Woman carries the principle and practice of birth in her body, and, as femina sacra at the mercy of sovereign power, both demarcates the collective, and signifies the indistinction between violence and the law, inside and outside, at its most extreme. If gender remembers through women's different experiences, then memory is gendered through the collective's investment in women's symbolic representation. The memory of Transnistria – not quite ‘Auschwitz’ and having a high survival rate – fits uneasily the ways the Shoah has been remembered and nationalised in the memory bank of the Jewish people. The question is whether ‘we’ – this time meaning both feminist researchers, and gendered subjects implicated in ‘still being here’ – can bear to gaze upon the Gorgon. Can our shame allow us to absorb victimised womanhood so as to open up new avenues to researching gendered memory in times of political violence?
References

1 Of course ‘we’ is far from a universal concept. I use it here in inverted commas to indicate the problematic use of the term, which relates, at best, to those members of a western world who claim the Shoah as part of their legacy.
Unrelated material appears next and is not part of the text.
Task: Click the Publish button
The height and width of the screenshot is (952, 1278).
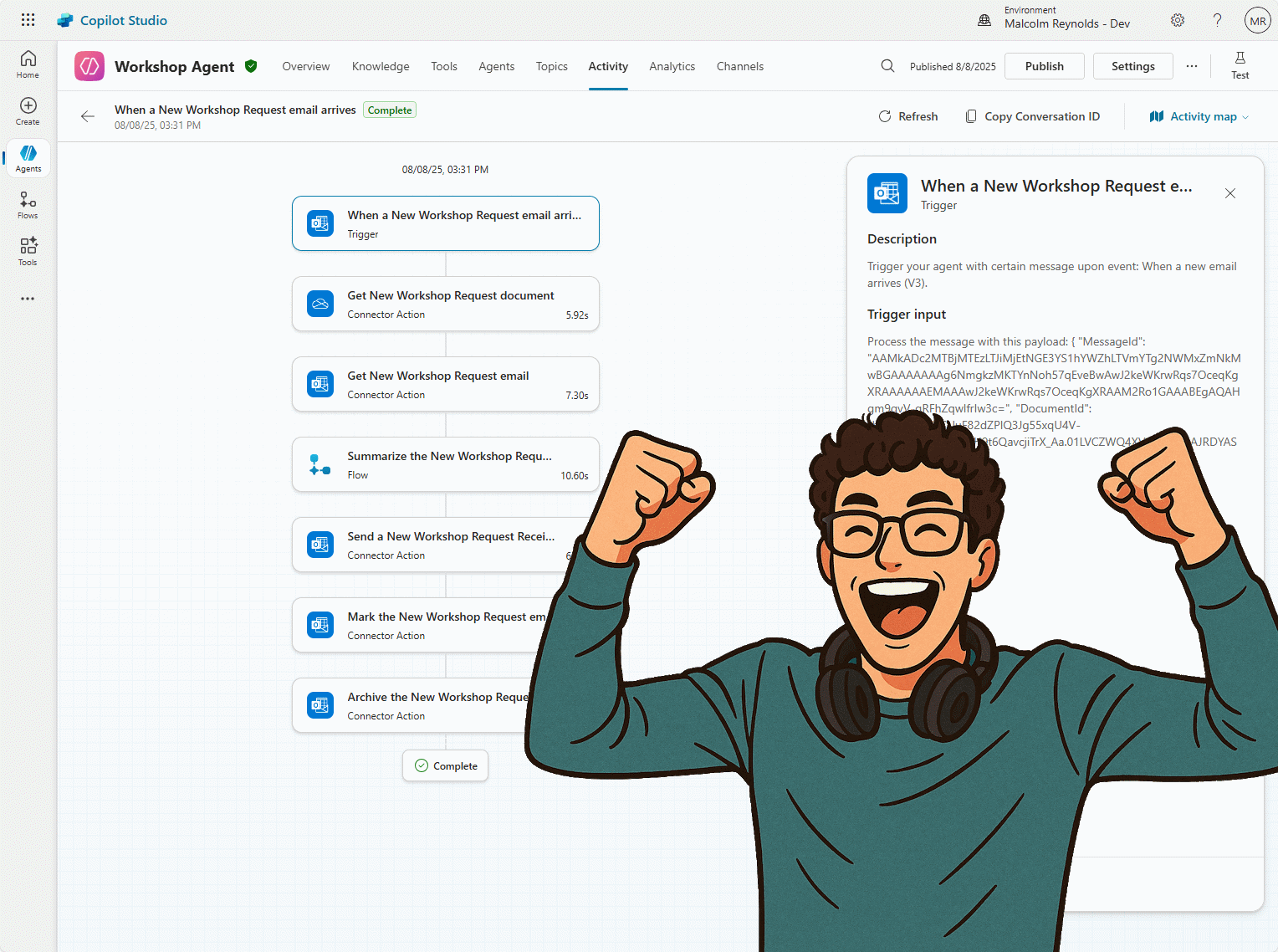Action: pos(1044,66)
2 All the rules governing the region were based on Antonescu's Decree no. 1 for the Governing of Transnistria. Antonescu established in Bucharest, as part of the Prime Minister's office, the civil–military cabinet for the governing of Bessarabia, Bukovina and Transnistria, headed by the region's civil governor, Prof. G. Alexianu (Ancel, 2002:760). Lya Benjamin highlights the regime's complex and contradictory anti-Jewish policy which included the Romanisation of Jewish property, ethnic cleansing, deportation to Transnistria and the Nazi death camps, discriminatory measures (such as the wearing of the distinctive mark, the ban on conversion, supply restrictions), and the way emigration was organised (Benjamin, 1997:3–18). Antisemitism was central to Iron Guard doctrines: ‘the Jew was the mortal enemy of Romania because of his identification with the debased products of the west — anti-Christian communism as well as liberal democracy’ (Fischer-Galati, 1993: 53–4, cited by Gallagher, 1995).
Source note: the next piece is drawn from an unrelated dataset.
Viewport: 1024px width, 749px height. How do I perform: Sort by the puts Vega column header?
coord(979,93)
3 The pressures to rehabilitate Antonescu are ongoing. In 1991 Romania's President Illiescu, opposing extreme right antisemitism, rejected growing pressure to rehabilitate Antonescu, by Romanians seeking a strong ruler who would sweep away internal tensions, put an end to foreign meddling and make Romania ‘great again’. In July 1991 he declared that he ‘did not share the opinion of those who wished to rehabilitate him, keeping silent on the negative aspects of his activity’, describing Antonescu as ‘Hitler's ally (who) pushed the country into war’ (Gallagher, 1995:115).
4 Personal communication, Yitzhak Arzi, Tel Aviv, Summer 2000.
5 Quotes from Bertha Abrahami and Martha Ellenbogen are taken from interviews I conducted with them in Israel in Spring 2000.
6 The very disorganisation and lack of systematic annihilation plan, as well as the normative use of bribery of Romanian officials enabled the Jewish leadership to formulate strategies of assistance and relief since spring 1942. Despite its lateness and inadequacy, the relief contributed to survival: ‘no other Jewish community in Nazi Europe received such massive assistance’ (Ofer, 2000:39).
7 See Lentin (2000) for a discussion of second generation Shoah narratives as gendered counter narratives.